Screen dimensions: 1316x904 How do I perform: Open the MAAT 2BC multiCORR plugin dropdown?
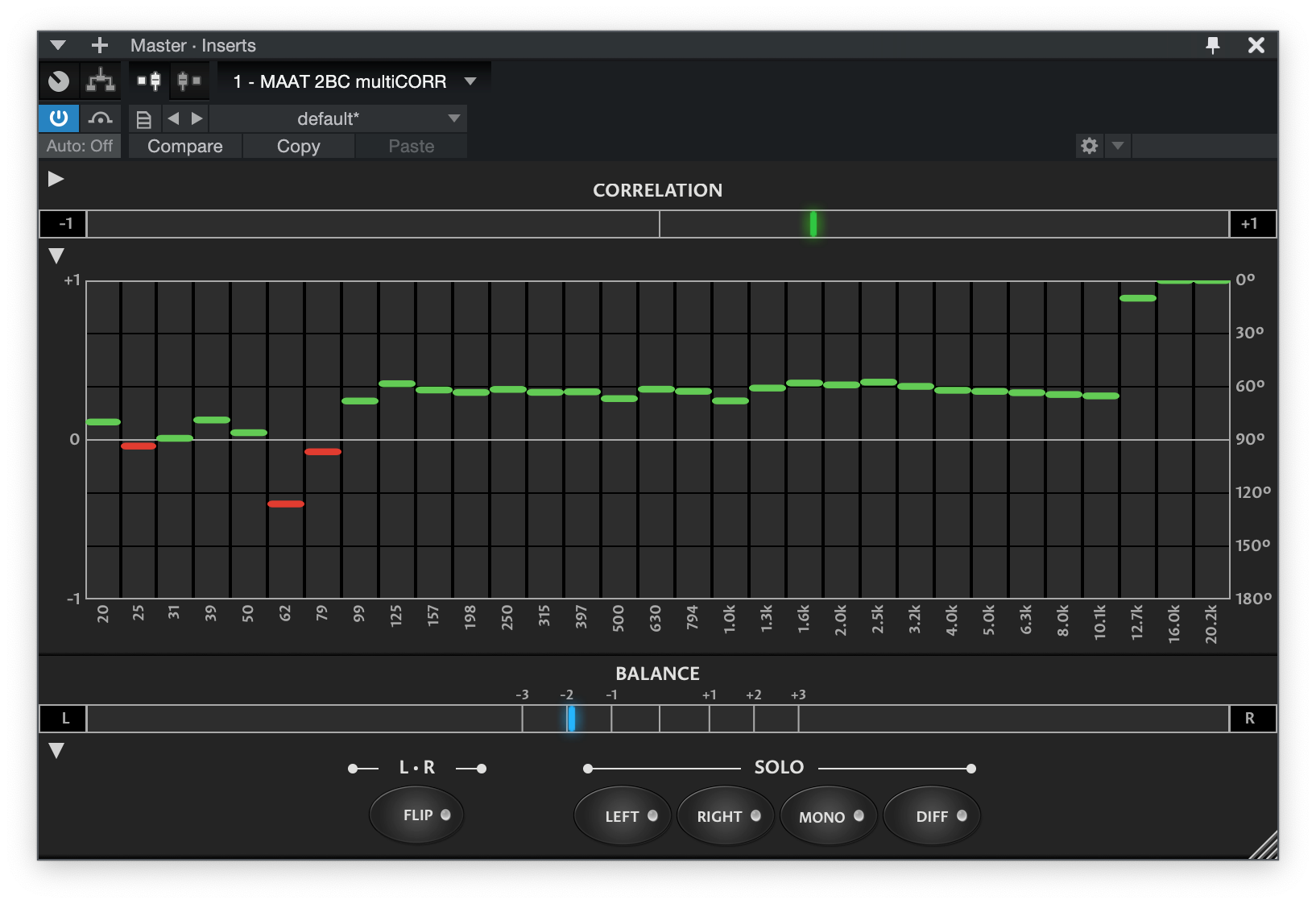pos(470,81)
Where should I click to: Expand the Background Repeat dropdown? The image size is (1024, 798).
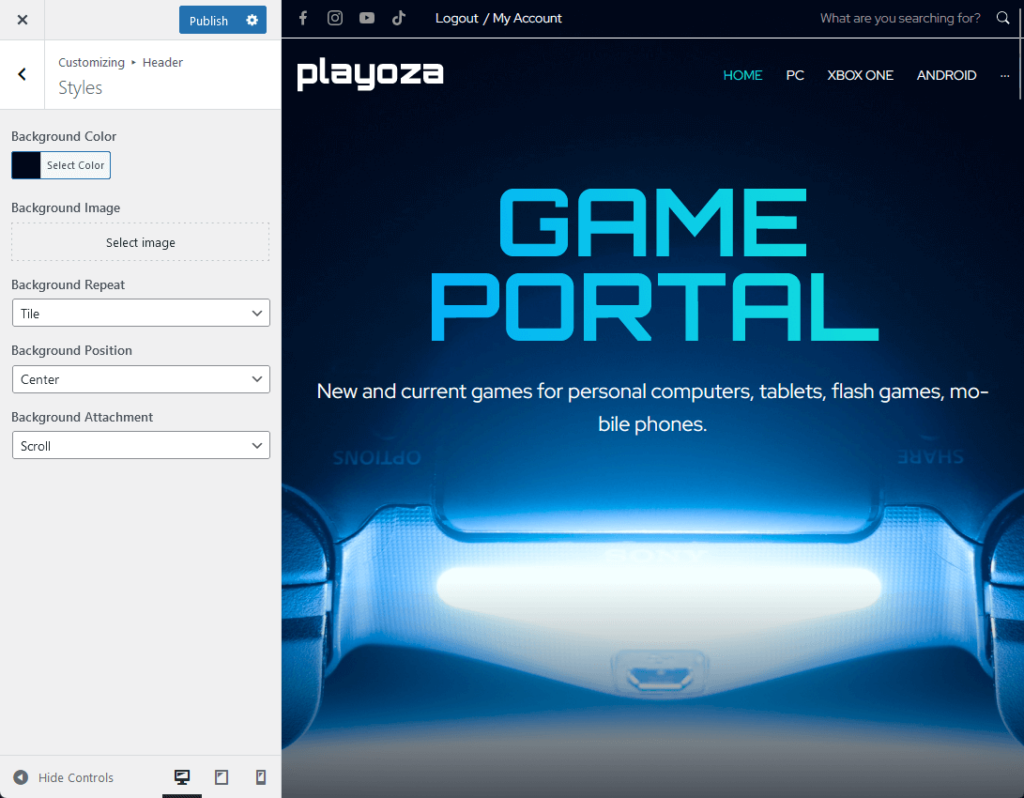coord(140,313)
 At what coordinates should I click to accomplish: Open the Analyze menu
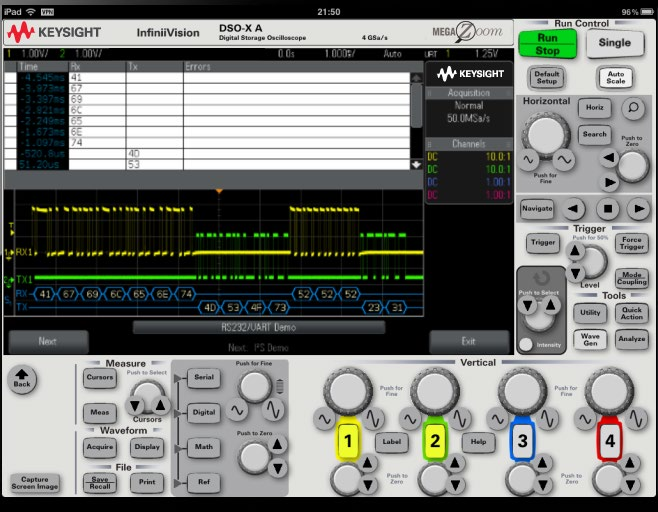click(631, 339)
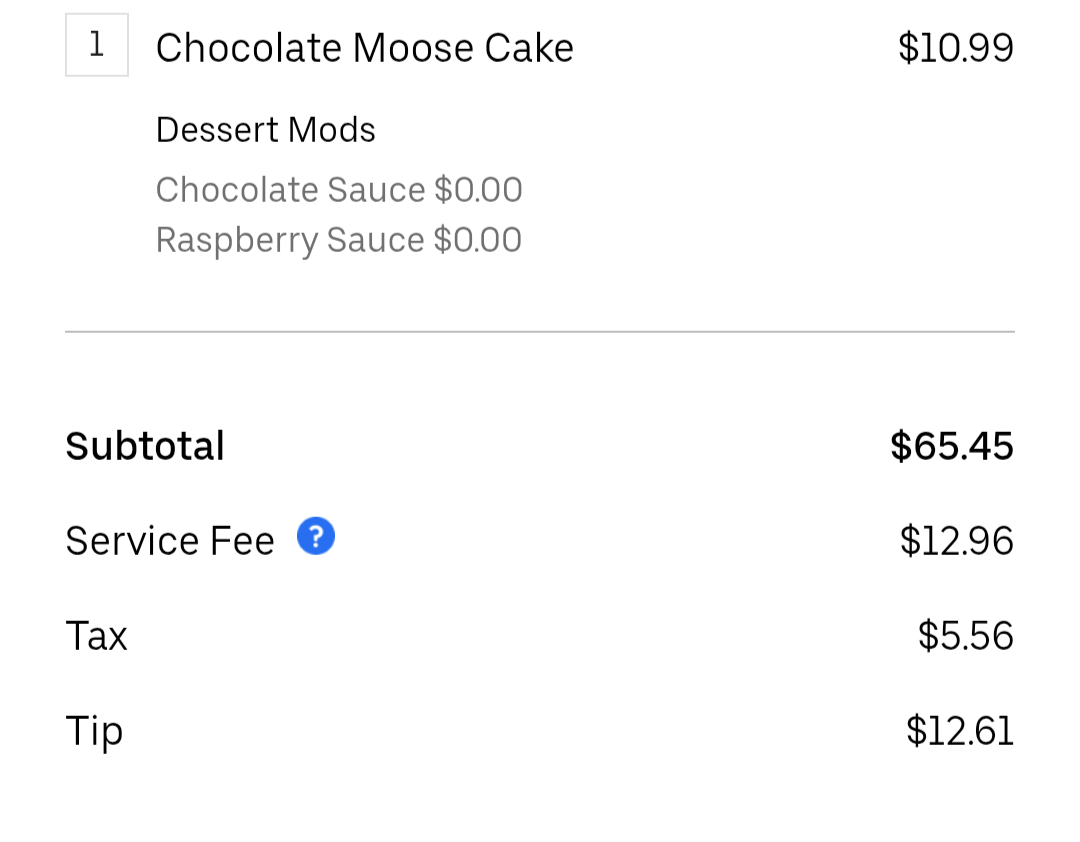1080x842 pixels.
Task: Click the Service Fee label text
Action: 170,541
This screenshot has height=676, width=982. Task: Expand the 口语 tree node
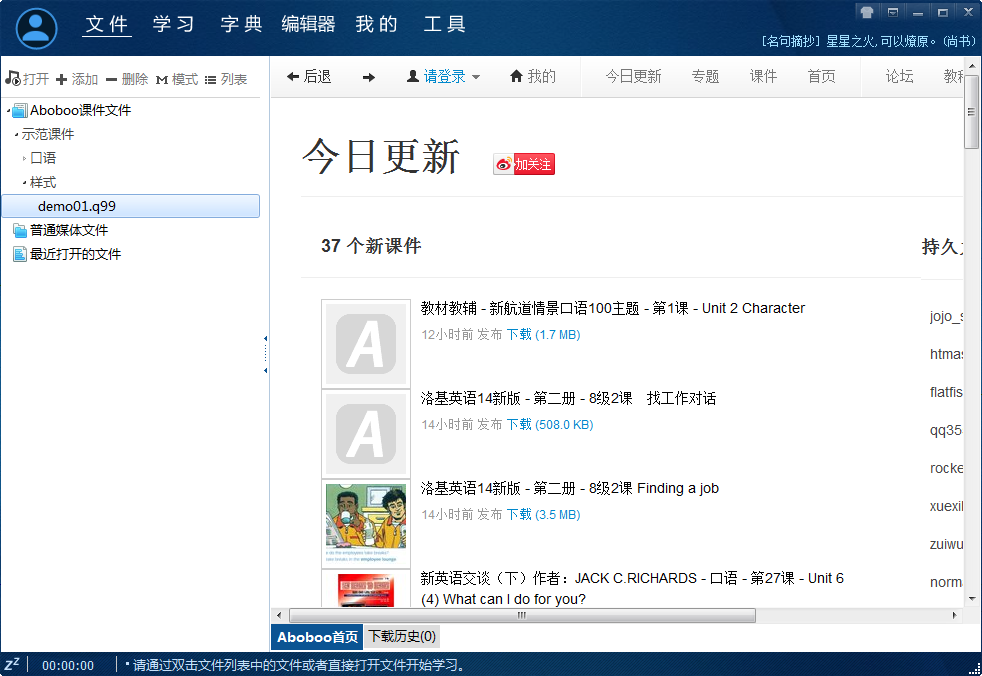(x=23, y=158)
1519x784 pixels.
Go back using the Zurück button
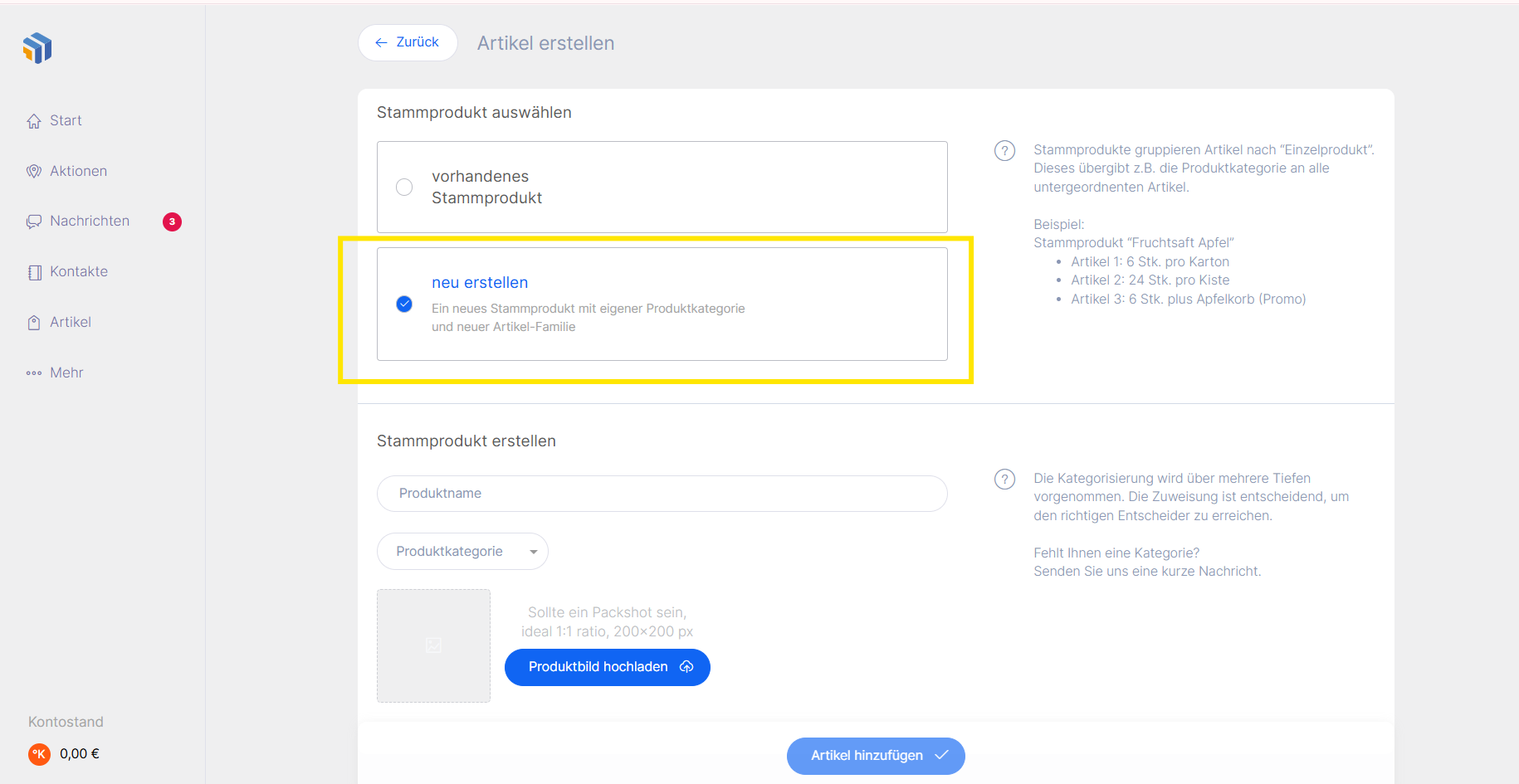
────────────────────────────────────────
(Problem)
Repeat exactly the lines from the first line of the records above through the line containing "1519x784 pixels.", both included. Leave out the pictures.

(Your solution)
Screen dimensions: 1316x904 How do I perform: Open the MAAT 2BC multiCORR plugin dropdown?
pos(470,81)
Where should I click to: Expand the Background Repeat dropdown? The image size is (1024, 798).
coord(140,313)
 At what coordinates should I click to accomplish: Open the Analyze menu
click(631, 339)
1080x842 pixels.
Task: Click the Service Fee label text
Action: 170,541
This screenshot has height=676, width=982. Task: Expand the 口语 tree node
(x=23, y=158)
1519x784 pixels.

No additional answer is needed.